*Work to complete*.
1) Rewrite the forum post about living without air conditioning from "The Amish here" to "my priority list.", replacing "dresses" with "skirts".
2) Continue the forum post about living without air conditioning from its last sentence.

*Document extract*.
_ _ _ _ _
The Amish here in PA still live without A/C, TV, VCR, AM/FM, iPhone, and virtually every other type of electronic convenience we have become accustomed to in 2015.

The women wear dresses that cover them from neck to ankle 365 days a year and the men wear long black pants, collared shirts and hats 7/365. You become acclimated to heat and/or cold, just like you do conveniences and hardships. I'll certainly miss A/C in the event of a grid down situation, but there are thousands of things ahead of that on my priority list.

*P.S.* - I used to rent a house that had no central A/C, my bedroom was on the 2nd floor with black roofing just below the 2 windows in the room. The 1st Summer I lived there was with no bedroom A/C, on hot, still nights, I'd grab a bath towel and soak it in the bathtub, wring it out and lay it on top of me with a fan running across me. Some nights I'd wake up shivering and have to take the towel off for a while, then put it back on if I got too hot. It worked like a charm, but not so well that I didn't buy a window A/C unit before the next Summer.
_ _ _ _ _
*Records provided*.

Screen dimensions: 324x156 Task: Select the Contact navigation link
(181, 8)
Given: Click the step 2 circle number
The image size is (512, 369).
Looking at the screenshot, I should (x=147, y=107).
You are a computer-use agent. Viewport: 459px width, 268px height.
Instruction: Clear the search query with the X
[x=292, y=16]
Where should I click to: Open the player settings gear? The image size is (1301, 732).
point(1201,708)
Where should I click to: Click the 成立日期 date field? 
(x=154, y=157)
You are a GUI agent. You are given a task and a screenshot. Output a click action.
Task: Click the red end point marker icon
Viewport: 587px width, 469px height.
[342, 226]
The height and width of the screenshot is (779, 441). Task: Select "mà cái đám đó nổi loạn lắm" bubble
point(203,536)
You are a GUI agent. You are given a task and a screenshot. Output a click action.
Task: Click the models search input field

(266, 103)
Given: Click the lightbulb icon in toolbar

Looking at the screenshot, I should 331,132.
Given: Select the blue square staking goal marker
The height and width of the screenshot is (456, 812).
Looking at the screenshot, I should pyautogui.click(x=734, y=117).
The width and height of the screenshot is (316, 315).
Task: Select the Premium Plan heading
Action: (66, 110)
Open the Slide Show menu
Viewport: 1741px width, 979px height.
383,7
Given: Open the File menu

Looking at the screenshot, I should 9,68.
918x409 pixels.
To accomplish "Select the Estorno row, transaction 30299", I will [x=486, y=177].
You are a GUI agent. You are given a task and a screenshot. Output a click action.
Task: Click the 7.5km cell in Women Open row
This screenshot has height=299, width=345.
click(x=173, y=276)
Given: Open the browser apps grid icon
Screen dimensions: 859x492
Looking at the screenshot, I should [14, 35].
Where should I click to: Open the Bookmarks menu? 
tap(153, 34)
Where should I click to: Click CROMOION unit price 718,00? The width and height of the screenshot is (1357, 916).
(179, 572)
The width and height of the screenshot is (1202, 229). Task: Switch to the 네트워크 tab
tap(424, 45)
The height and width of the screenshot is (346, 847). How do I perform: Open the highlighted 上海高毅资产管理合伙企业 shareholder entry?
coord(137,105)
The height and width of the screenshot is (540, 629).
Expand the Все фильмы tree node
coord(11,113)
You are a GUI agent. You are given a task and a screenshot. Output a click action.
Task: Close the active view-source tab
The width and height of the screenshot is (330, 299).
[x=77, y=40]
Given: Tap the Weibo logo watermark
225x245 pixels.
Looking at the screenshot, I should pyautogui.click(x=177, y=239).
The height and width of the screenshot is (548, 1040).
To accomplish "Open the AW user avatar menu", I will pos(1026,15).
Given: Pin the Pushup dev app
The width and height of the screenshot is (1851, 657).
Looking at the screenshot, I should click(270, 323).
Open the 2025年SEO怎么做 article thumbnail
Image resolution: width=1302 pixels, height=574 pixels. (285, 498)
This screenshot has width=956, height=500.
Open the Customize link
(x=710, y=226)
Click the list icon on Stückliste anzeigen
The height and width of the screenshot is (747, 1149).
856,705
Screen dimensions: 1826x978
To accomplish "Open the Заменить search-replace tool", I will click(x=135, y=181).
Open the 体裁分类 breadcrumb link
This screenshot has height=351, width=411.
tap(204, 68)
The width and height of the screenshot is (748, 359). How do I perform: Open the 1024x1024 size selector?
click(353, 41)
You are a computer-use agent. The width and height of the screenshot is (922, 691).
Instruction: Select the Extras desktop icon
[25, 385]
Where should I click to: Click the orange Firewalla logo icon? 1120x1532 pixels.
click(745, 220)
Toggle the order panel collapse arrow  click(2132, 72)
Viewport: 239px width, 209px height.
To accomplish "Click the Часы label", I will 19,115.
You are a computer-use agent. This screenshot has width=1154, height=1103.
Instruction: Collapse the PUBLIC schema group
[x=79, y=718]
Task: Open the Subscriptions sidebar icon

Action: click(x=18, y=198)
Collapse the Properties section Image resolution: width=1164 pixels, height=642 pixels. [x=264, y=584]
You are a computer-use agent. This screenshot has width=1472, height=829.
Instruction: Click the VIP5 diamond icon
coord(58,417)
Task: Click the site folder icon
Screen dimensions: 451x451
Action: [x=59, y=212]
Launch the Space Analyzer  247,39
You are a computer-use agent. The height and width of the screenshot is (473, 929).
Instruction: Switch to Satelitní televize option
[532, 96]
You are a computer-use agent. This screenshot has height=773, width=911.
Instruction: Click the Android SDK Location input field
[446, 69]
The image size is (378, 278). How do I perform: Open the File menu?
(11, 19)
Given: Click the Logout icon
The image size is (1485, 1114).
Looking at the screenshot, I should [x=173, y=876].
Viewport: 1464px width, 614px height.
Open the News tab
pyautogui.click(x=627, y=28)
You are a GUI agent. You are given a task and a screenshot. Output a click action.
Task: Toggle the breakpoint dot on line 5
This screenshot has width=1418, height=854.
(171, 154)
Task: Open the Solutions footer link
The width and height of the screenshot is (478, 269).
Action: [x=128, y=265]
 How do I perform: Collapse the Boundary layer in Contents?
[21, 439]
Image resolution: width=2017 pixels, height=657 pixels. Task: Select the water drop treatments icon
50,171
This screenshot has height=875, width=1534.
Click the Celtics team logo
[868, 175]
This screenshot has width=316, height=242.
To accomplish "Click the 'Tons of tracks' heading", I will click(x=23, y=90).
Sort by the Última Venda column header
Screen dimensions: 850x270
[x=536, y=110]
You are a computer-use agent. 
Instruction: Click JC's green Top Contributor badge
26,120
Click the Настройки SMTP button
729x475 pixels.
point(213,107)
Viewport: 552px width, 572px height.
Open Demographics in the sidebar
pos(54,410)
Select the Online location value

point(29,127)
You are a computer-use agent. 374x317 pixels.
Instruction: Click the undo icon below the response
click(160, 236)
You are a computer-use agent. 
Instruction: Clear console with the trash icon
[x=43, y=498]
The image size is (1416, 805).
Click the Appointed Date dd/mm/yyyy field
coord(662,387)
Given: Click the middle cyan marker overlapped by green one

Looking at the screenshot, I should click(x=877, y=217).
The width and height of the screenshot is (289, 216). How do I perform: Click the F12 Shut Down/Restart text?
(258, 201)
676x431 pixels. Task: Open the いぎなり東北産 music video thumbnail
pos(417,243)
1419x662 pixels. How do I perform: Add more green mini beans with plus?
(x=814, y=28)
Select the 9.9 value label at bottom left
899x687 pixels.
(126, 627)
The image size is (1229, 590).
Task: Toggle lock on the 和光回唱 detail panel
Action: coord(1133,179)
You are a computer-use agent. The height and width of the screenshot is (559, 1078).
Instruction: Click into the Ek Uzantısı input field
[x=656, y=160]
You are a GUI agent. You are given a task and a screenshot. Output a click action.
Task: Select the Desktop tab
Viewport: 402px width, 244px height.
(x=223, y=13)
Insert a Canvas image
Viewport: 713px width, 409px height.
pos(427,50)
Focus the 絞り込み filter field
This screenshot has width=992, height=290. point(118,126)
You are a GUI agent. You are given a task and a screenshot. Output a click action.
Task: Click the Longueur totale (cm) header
_ _ _ _ _
*Task answers*.
1)
The Amish here in PA still live without A/C, TV, VCR, AM/FM, iPhone, and virtually every other type of electronic convenience we have become accustomed to in 2015.

The women wear skirts that cover them from neck to ankle 365 days a year and the men wear long black pants, collared shirts and hats 7/365. You become acclimated to heat and/or cold, just like you do conveniences and hardships. I'll certainly miss A/C in the event of a grid down situation, but there are thousands of things ahead of that on my priority list.

2)
With no electricity, a wet t-shirt cut up the sides and laid atop your body should work quite well.


----------



## Starcreek

I'm 60 years old, and I remember living in Atlanta as a child. My dad would leave the doors open on hot summer nights, with just the screen door latched. Of course, that was back when it was safe to do such a thing.

We have lived off the grid, and basically, we did what Wellrounded said. I got all my work done before 10 in the morning or after 5 at night. In the heat of the day, I napped, read a book, or did some light work in the shade. We went through some 100-degree days like that! Plus, you just learn to appreciate sweat. It's God's way of cooling your body. We are made to sweat in hot weather!


----------



## tsrwivey

AC is one of my most favorite things, I will sorely miss it when TSHTF. I can work in the heat, except from 2-5PM, but it is sure nice to cool off in the AC with a fan blowing on me. :2thumbs: Evaporative coolers don't work in the humidity so the only thing I've come with is an unheated waterbed mattress. A waterbed mattress feels cool even when the room is over 100 degrees so at least I can be cool when I sleep. Amazon sells a queen size for $50. We have an in ground pool & a pond, I may have to say in there until the weather cools down. . That's the price we pay for two growing seasons, I guess. Until I'm better at gardening, I need the two growing seasons so I'll have to tolerate the heat.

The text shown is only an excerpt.